Problem: Please copy every line with the string "agent" from the entries below.

Items from a data source
---+---

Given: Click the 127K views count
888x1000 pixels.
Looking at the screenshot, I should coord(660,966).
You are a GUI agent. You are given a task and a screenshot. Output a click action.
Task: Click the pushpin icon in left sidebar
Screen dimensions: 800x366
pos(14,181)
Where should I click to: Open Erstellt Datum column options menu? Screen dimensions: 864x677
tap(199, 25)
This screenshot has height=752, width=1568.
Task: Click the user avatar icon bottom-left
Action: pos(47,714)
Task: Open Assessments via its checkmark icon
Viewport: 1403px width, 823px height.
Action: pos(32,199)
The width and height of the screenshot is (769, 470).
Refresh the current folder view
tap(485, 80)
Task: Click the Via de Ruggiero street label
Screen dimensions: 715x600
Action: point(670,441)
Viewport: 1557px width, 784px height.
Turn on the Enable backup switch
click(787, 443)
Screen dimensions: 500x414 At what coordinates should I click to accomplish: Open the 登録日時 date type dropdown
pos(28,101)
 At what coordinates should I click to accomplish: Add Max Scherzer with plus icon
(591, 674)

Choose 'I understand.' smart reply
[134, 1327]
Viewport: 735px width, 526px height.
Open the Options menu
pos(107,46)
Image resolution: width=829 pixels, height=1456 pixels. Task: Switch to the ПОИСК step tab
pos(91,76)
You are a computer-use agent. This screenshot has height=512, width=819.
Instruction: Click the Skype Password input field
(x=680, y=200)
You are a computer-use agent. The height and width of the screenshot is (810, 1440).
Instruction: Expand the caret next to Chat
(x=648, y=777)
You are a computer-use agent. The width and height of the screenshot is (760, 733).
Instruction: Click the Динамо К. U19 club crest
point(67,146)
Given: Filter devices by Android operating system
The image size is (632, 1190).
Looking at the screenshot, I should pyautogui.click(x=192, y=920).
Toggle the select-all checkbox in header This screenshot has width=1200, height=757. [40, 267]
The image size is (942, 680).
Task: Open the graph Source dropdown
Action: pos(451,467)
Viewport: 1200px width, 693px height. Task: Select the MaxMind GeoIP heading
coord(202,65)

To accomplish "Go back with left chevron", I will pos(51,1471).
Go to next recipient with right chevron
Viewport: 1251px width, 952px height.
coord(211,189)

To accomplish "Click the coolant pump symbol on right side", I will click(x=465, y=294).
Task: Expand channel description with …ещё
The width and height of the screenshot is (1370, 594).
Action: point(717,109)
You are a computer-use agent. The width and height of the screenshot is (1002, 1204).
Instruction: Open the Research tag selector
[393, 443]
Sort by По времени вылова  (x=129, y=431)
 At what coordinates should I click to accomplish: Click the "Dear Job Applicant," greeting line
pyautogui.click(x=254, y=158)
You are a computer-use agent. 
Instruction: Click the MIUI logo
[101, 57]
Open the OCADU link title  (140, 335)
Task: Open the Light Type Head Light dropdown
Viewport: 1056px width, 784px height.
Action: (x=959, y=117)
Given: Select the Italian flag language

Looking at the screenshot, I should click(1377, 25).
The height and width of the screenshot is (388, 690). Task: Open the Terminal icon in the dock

---+---

Result of this exercise:
You are a GUI agent. You are given a task and a screenshot. Output a click action.
You are a computer-use agent. This screenshot has height=512, width=819.
You are a computer-use agent. The height and width of the screenshot is (810, 1440).
You are a computer-use agent. The width and height of the screenshot is (760, 733).
You are a computer-use agent. The width and height of the screenshot is (1002, 1204).
You are a computer-use agent. 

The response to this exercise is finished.